As a non-Muslim expat in the UAE, you may already have made a will in your home country covering your assets there. Unfortunately, your home-country inheritance laws may not apply to your assets in the UAE, unless you have a registered will recognised under UAE laws.

UAE Governing Legislation

Wills and other issues relating to personal affairs are governed in the UAE by Federal Law 28 of 2005, known as the Law of Personal Status, which is based on Islamic Law.

The law does accommodate those residents of the UAE who follow different religions, as the Law of Personal Status permits a non-Muslim expatriate living in the UAE to elect to apply the law of his or her country to matters of personal affairs.  Article 17 of the UAE Civil Code states;

“Inheritance shall be governed by the law of the testator at the time of his death.”

In the event an expatriate dies without a Will, Federal Law No 5 of 1985, concerning the issuance of Civil Transactions Law of the UAE (the “Civil Code”), and Federal Law No. 28 of 2005 regarding the UAE Personal Status Law (the “Personal Status Law”) guide the local Courts on the distribution of assets.

In some cases, it is possible that the Courts will apply principles of Shariah law to the estate of a non-Muslim and therefore, mandatory rules of division between members of the family of the deceased will apply.

Why Have A UAE Will?

Wills for non-Muslims in the UAE, for many, is not a major concern as most non-Muslim expats intend leaving the UAE for their home country, either upon the expiry of their contract or upon retirement.

However, expatriate wills in the UAE are required if you do not want the UAE Law of Inheritance to be applied on your assets.
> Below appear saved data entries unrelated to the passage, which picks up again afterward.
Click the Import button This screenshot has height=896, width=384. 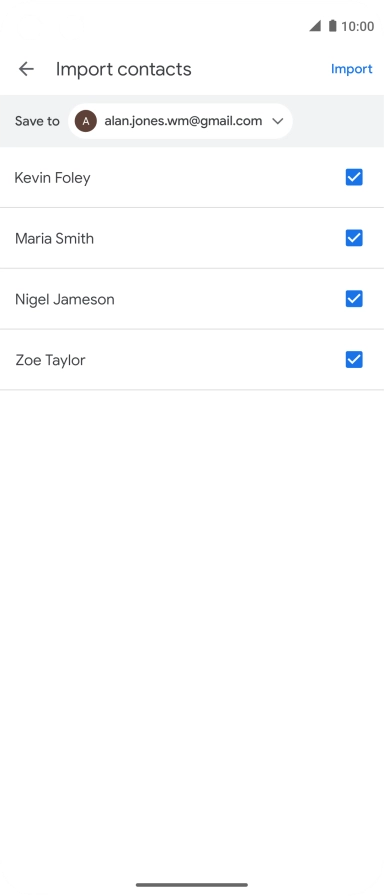[352, 69]
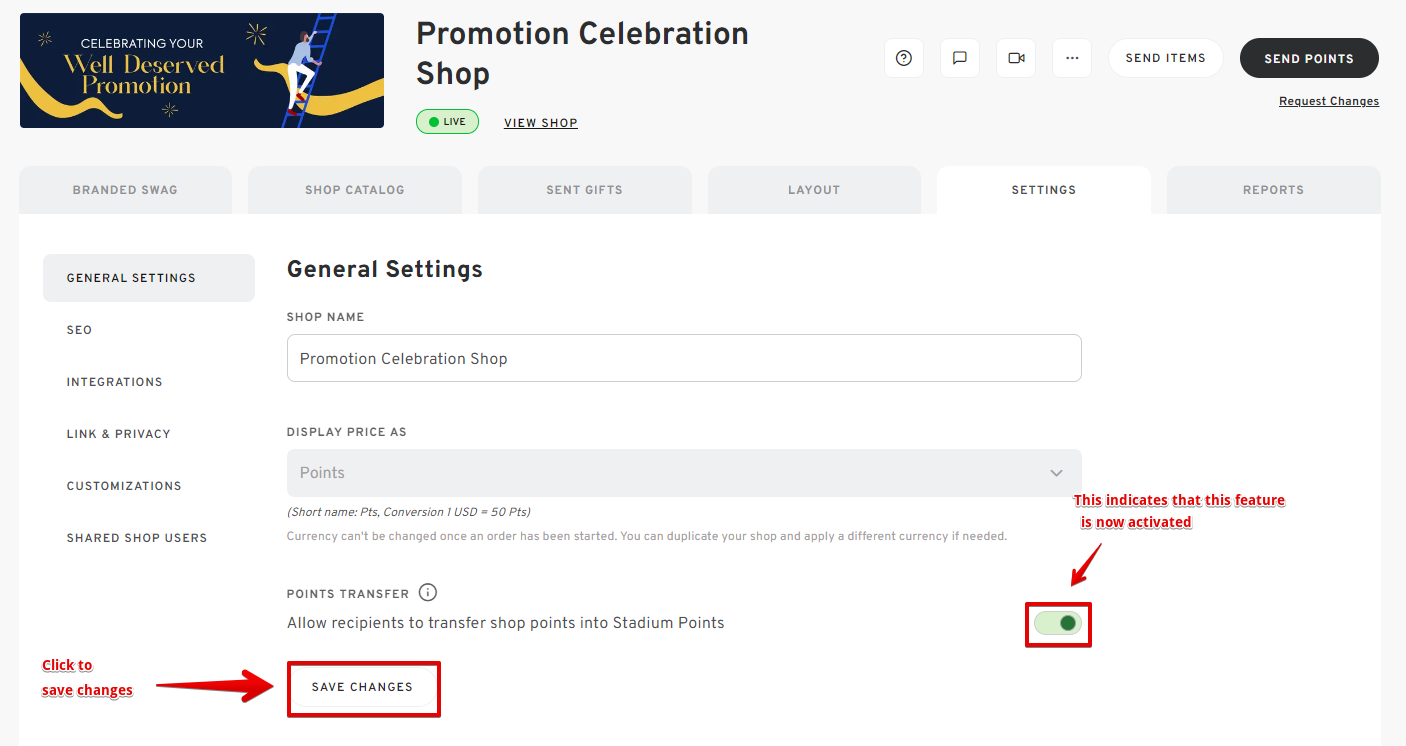Click into the Shop Name text field
The image size is (1406, 746).
[x=684, y=358]
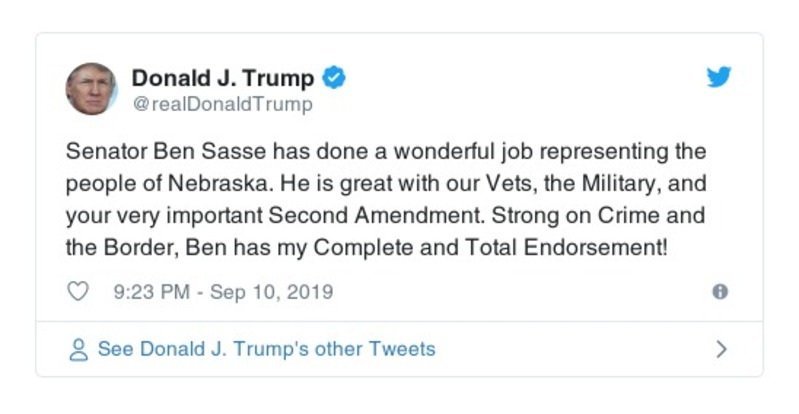Expand the right chevron arrow in footer
Viewport: 799px width, 414px height.
point(721,350)
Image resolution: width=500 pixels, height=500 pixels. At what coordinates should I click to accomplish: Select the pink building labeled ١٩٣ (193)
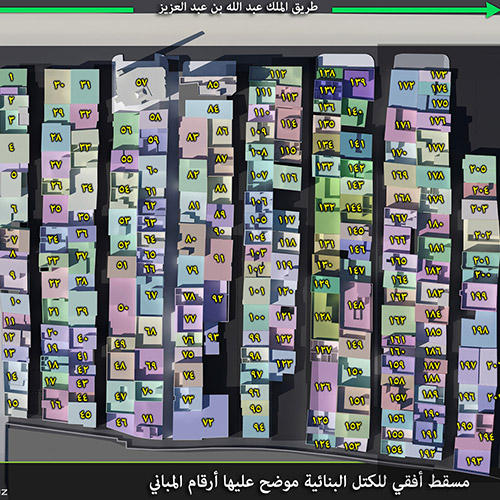click(x=473, y=460)
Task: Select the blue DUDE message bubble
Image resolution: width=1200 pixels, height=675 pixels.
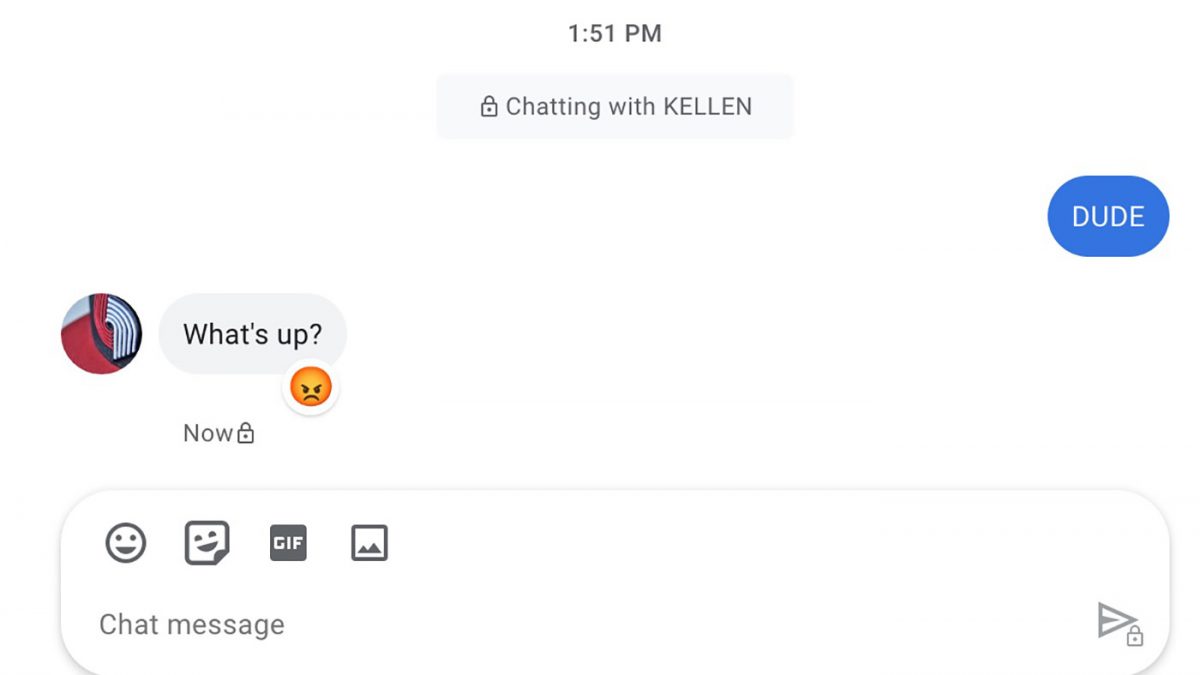Action: (1107, 217)
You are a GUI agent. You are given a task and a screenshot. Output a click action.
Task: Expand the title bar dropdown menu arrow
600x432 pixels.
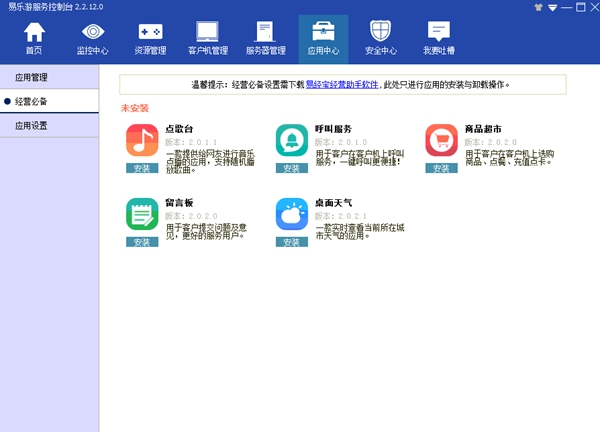click(552, 7)
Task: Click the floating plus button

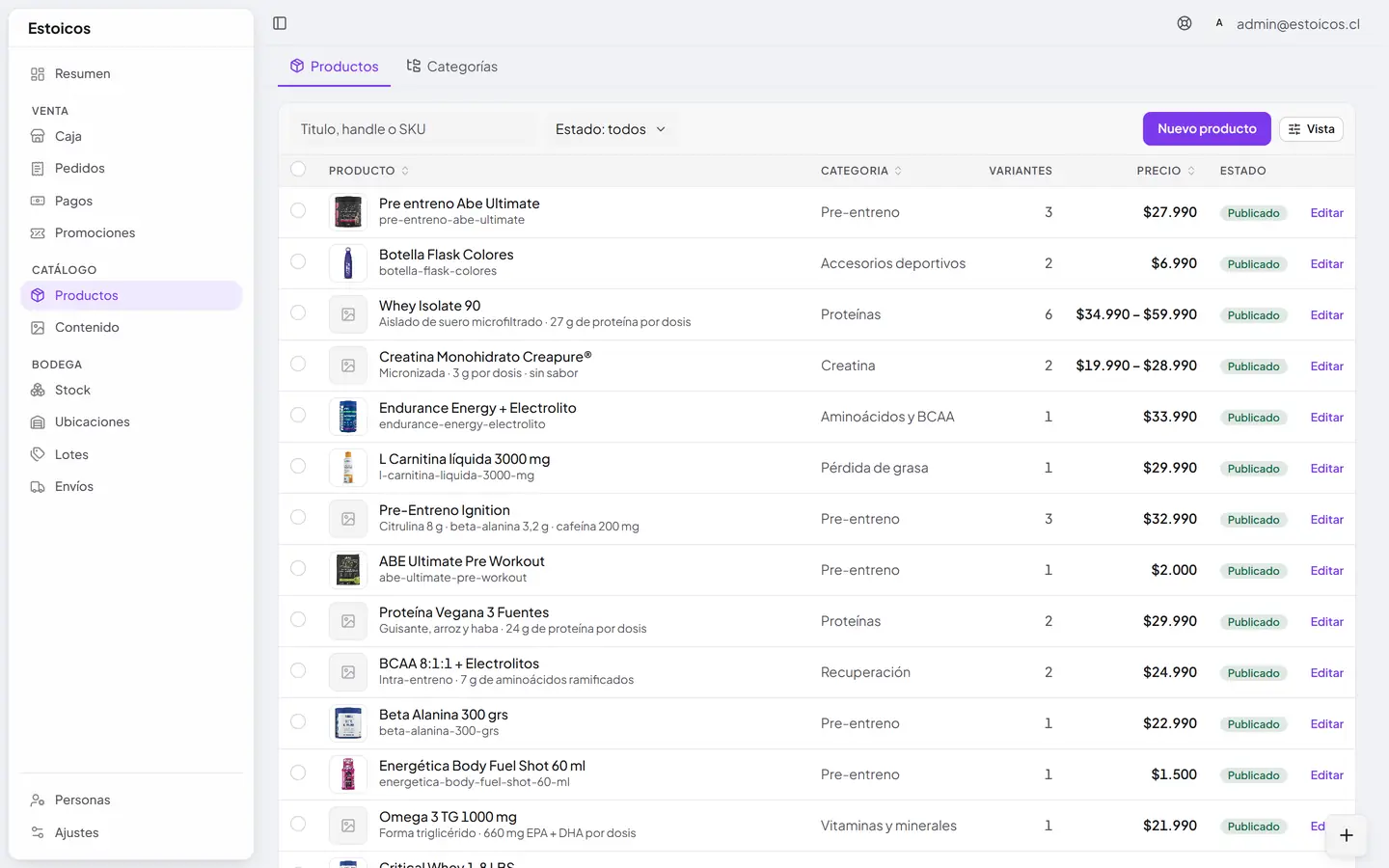Action: [x=1347, y=835]
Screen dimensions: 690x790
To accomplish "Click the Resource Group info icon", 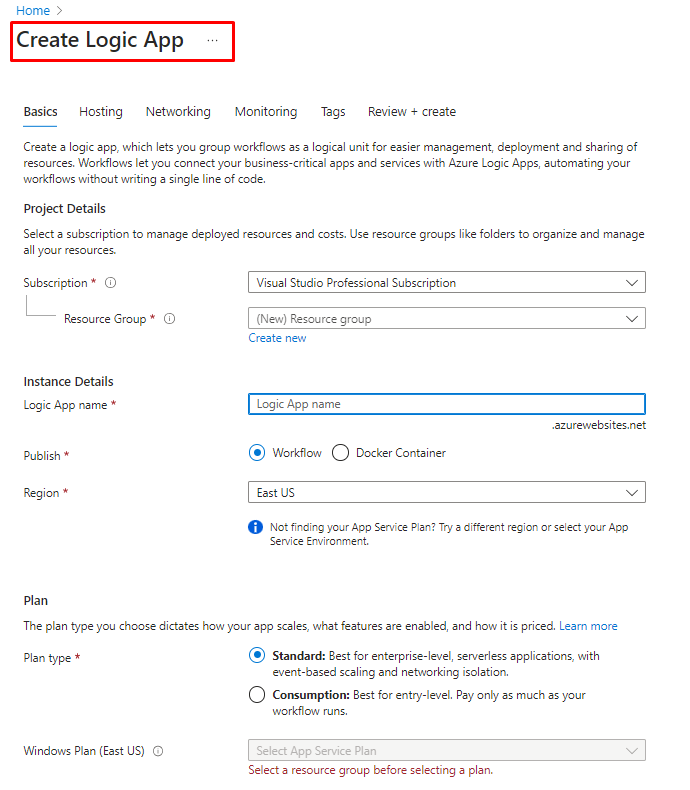I will (x=170, y=319).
UAE law can even affect the guardianship of your children if they are minors.

Implications For Your Family If You Die Without A Will

What can happen if you don’t have a UAE will in place in the event of your death?

Your bank accounts will be frozen immediately to meet existing or contingent liabilities (regardless of whether the accounts are joint or individual accounts).

All dependent visas will be cancelled, custody of children may go to someone you don’t prefer, or the local government may intervene in the custody decision.

Similarly, your Life insurance claims may be directed to cover your UAE liabilities or be included in the property appropriated by the Courts.  Court case appealing the automatic appropriation of deceased assets can take up to several years to hear and involve substantial legal costs.

Ultimately, the bulk of your estate may be distributed your broader extended family as per the local law rather than going to your surviving spouse or children.

Planning For Your Family’s Future

So, what do you need to arrange beforehand to avoid this unfortunate situation?

Inform your immediate family such as your spouse or parents about your assets and liabilities periodically.

Compile a complete list of all your assets, including assets, property, life insurance, and employee benefits to give your executor an understanding of your net worth.

Always complete the beneficiary details on your employee benefits form.

Wills For Non-Muslims In The UAE

While you can manage most of the process of putting a UAE will in place alone, we recommend using a consultant to smooth the verification, processing, and registration of documents required for your will.

In Dubai, you can register your will at Dubai Courts or Abu Dhabi Courts or through the DIFC Wills and Probate registry (only applicable for assets in Dubai). 

Drafting Your Will

It is essential you have your drafted will checked by a specialist in the UAE. A poorly written will can tie up your assets in long and tiresome legal battles creating additional unnecessary stress for your loved ones.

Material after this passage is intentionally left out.